“Fino al mese di maggio non abbiamo avuto le mascherine ffp2 lavorando con quello che ci davano” ricorda l’infermiera. “Siamo stati travolti dalla frenesia di passare alla fase due", “Ieri eroi, oggi fantasmi”...

Finisce in questo modo un articolo di un collega del Maggio scorso, molte volte ci sono degli episodi nella vita difficili, tragici per i quali il sentimento predominante è quello di uscirne al più presto , senza curarsi troppo di quello che accade in quel momento. Cosa si potesse fare per evitare quella situazione o le azioni che ti permetterebbero di lavorare al meglio passano in secondo piano, sei travolto dall'evento, non c'è tempo, modo, di ragionare di far valere i tuoi diritti, di urlarli, si perderebbero nel vuoto.

Ma alcune volte gli episodi si ripetono, uguali, identici ed ancora una volta sei travolto dallo stesso evento e per assurdo questa  volta le tue ragioni, la tua voce è ancora più debole ed inascoltata.

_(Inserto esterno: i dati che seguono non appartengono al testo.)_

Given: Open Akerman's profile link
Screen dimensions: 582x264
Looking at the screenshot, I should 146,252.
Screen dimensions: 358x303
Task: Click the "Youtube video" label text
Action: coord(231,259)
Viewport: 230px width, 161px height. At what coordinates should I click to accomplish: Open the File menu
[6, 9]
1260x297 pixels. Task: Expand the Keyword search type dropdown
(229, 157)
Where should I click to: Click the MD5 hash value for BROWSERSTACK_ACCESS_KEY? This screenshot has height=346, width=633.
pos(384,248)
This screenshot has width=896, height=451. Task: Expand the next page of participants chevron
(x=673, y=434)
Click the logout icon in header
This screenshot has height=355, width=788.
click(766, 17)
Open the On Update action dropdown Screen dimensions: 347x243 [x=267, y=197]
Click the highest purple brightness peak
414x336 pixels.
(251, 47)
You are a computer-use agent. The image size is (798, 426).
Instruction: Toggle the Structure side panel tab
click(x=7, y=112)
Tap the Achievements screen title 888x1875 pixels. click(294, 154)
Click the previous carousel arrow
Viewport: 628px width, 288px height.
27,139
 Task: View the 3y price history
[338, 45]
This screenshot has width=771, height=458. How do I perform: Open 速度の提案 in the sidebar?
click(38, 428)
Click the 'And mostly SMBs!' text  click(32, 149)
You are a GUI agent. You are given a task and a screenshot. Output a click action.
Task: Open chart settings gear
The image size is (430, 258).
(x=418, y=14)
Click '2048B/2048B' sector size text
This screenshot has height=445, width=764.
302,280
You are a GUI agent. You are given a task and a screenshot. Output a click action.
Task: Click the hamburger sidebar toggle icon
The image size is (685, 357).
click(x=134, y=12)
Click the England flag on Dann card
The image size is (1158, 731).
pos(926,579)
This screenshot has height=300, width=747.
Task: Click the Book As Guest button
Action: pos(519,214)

Tutti si domandano come sia stato possibile, dove non si sia lavorato affinchè tutto questo si potesse ripetere allo stesso modo, spero possano  trovare presto i responsabili.
Noi siamo di nuovo qui con i problemi che sono quelli di almeno un trentennio, ci hanno voluto preparati, laureati, con pluriesperienze all'estero come nelle missioni umanitarie dove i professionisti italiani si sono sempre distinti.

Dall'altra parte non è cambiato nulla, vogliono un' assistenza sanitaria efficiente con standard elevati ma continuiamo ad essere pochi e mal pagati.

Come può la nostra professione e professionalità crescere? Come un cittadino può pretendere di avere degli standard assistenziali elevati in queste condizioni?


Pochi professionisti per molti pazienti, con un carico assistenziale inimmaginabile. Senza parlare del lavoro che viene svolto anche per conto di altre figure sanitarie e non.

Continuano a spremerci come limoni, travolti ancora dagli eventi, molti cercano i responsabili, io sono più interessato ad i complici, a chi in cambio di un  proprio tornaconto personale sacrifica non solo i colleghi e la professione ma la salute di molti cittadini.

Probabilmente si sta aspettando che tutto passi nuovamente, non importa che si affronti nuovamente tutto con i mezzi che si hanno a disposizione a discapito della propria salute e di quella dei propri famigliari, si è calcolato tutto, persino qualche martire che in alcuni casi può far anche comodo.

Quasi certamente qualcuno sta pensando alla fase quattro in cui i problemi della professione infermieristica rimarranno invariati ma si concretizzeranno dei vantagi per pochi che avranno venduto tutto e tutti.

Siamo nel bel mezzo di una tempesta ma c'è chi preferisce che si veda un mare calmo a riva.